Brexit | Was bedeutet das für ERP-Anwender?

Das Thema Brexit – also der Austritt des Vereinigten Königreichs (im weiteren Text mit Großbritannien bezeichnet) aus der Europäischen Union (EU) – ist nahezu täglich in der Presse und in den Medien präsent. Mit dem schriftlichen Antrag der britischen Regierung auf Austritt aus der EU begann die in den Statuten der EU festgelegte Frist von maximal 2 Jahren bis zum Vollzug des Austritts. Diese Frist lief am 29. März 2019 um 23:00 Uhr (deutscher Zeit) ab, in Folge wurde dann eine Verschiebung des Austritts beantragt.

Der genaue Austrittszeitpunkt ist unbekannt, nach dem Rücktritt der Premierministerin May kann er aber durchaus schnell vollzogen werden. Alle Vorteile, die in Verbindung mit der EU-Mitgliedschaft stehen, gehen damit verloren, und Großbritannien gilt ab dann als Drittland.

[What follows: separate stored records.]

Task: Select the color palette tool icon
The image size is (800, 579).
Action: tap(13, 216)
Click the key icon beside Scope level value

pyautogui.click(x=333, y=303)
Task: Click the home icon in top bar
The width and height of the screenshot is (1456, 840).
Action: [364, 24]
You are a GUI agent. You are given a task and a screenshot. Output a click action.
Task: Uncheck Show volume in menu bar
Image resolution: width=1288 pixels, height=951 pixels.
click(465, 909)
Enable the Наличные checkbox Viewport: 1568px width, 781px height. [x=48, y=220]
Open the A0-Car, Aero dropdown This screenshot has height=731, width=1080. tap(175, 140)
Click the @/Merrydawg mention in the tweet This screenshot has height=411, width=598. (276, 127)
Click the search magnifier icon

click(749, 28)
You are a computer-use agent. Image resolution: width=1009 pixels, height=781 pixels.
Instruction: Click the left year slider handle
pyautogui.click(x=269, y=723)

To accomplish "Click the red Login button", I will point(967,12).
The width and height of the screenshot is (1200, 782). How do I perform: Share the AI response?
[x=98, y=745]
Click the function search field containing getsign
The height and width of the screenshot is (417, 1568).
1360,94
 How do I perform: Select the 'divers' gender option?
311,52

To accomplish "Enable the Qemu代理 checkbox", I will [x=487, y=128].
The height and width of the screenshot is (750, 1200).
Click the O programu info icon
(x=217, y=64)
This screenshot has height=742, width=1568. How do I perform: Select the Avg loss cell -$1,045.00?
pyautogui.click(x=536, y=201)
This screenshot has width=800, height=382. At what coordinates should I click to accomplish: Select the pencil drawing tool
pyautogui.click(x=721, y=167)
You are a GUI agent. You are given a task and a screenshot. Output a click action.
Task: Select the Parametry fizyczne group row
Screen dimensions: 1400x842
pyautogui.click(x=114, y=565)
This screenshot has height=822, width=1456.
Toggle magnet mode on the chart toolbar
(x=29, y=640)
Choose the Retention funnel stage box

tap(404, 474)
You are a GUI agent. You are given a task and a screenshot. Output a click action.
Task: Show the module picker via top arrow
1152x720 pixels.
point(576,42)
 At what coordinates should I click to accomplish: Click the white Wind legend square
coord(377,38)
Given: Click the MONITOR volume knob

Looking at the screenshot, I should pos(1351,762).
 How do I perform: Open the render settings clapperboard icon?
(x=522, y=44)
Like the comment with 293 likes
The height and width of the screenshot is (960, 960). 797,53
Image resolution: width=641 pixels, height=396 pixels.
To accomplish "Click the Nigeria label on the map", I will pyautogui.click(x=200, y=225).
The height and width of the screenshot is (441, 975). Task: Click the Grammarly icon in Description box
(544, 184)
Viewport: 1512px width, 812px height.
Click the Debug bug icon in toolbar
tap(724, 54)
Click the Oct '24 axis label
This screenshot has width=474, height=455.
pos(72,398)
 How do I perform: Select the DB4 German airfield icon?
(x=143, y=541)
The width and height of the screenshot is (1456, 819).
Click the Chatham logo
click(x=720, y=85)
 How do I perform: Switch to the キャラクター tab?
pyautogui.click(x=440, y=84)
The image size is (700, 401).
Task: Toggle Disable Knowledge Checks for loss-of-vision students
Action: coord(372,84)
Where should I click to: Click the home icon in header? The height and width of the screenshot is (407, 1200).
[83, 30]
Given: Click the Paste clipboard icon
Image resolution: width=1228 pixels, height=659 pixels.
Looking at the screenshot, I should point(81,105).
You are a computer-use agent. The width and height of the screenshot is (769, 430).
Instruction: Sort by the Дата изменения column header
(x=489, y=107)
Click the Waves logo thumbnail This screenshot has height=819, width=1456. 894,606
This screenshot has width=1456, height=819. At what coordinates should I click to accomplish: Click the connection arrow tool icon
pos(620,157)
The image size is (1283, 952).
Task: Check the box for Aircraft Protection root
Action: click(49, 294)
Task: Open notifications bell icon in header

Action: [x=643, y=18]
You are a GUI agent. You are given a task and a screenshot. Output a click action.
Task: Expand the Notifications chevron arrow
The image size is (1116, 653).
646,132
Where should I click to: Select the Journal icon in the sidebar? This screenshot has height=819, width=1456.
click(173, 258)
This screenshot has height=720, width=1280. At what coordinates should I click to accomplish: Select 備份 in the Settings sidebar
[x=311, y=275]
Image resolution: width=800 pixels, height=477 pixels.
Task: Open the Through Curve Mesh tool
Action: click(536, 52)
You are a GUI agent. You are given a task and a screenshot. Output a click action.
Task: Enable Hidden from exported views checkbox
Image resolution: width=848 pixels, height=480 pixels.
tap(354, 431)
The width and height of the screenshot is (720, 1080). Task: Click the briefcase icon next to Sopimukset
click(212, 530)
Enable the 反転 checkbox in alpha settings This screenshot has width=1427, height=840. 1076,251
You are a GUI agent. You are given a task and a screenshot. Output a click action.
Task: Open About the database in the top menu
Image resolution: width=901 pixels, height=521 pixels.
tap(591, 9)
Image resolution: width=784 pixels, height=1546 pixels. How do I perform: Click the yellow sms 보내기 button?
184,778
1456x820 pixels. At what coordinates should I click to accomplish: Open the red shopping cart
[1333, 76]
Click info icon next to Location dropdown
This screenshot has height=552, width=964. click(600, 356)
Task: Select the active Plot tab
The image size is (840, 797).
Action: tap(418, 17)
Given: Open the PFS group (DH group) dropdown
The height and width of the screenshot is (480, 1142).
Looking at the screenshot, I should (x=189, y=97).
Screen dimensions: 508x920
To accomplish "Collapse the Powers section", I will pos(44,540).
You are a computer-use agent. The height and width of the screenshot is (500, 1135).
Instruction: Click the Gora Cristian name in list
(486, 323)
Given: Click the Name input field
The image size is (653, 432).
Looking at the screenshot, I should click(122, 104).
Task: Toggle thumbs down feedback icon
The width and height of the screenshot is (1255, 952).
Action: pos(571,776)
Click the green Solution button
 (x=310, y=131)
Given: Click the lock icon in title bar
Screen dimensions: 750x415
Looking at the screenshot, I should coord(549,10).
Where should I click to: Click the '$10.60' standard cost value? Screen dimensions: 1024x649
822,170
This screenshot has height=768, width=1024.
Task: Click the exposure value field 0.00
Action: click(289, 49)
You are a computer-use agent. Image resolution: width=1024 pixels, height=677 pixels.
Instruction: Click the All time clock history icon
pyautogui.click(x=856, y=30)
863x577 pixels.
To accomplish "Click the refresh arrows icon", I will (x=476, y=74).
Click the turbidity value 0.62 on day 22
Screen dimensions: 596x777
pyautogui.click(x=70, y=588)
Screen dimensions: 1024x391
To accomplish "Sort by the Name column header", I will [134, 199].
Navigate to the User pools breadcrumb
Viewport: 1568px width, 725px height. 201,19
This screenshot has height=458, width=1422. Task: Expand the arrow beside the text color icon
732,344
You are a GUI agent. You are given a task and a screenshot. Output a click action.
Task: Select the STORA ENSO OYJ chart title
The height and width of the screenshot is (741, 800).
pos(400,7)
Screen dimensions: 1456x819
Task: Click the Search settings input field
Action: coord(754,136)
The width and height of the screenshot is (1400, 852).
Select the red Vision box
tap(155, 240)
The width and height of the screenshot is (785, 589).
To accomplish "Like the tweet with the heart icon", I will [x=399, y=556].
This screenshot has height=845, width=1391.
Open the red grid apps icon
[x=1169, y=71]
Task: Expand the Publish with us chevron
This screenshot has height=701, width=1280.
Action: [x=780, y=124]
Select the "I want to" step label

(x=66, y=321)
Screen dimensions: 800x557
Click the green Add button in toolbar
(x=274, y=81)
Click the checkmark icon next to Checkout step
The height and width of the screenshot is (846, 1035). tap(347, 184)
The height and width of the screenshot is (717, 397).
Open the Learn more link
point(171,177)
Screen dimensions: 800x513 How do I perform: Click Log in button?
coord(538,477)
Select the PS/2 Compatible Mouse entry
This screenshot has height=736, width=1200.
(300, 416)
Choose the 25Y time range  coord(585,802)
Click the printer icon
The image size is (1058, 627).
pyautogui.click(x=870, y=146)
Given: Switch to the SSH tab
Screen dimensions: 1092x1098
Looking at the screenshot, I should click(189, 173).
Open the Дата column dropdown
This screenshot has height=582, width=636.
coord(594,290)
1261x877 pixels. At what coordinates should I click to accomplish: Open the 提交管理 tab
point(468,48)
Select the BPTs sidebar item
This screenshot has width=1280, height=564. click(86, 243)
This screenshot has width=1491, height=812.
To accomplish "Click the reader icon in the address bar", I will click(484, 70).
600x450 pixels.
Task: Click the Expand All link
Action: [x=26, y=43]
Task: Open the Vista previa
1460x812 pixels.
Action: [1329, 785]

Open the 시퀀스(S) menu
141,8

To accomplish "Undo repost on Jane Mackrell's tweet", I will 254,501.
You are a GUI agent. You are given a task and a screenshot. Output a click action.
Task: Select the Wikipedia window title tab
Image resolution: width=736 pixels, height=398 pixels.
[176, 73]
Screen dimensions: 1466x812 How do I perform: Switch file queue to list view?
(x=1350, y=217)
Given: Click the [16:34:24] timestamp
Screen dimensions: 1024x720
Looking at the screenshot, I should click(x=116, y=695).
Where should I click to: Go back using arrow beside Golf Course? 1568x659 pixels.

Gibt es bis dahin keine weitergehenden Vereinbarungen (harter Brexit) mit der EU, wird der Handel zwischen Großbritannien und der EU nach den Regeln der World Trade Organisation (WTO) gemäß den Regeln für Drittstaaten erfolgen. Dies bringt wesentliche Änderungen in den Geschäftsprozessen mit sich, die wiederum erhebliche Auswirkungen auf Ihr kaufmännisches Rechnungswesen (ERP) wie z. B. SAP oder Microsoft Dynamics NAV bzw. Microsoft Dynamics 365 Business Central haben können.



Welche Änderungen sind für SAP-Anwender relevant?

1. Länderzuordnung SAP:
Im SAP-Customizing muss das Kennzeichen „Mitglied der EU“ entfernt werden.

2. Umsatzsteuer-ID-Nummern:
Mit dem Austritt von Großbritannien verliert die Umsatzsteuer-ID Ihrer Geschäftspartner aus Großbritannien ihre Gültigkeit. Sämtliche britischen Geschäftspartneradressen müssen entsprechend angepasst werden.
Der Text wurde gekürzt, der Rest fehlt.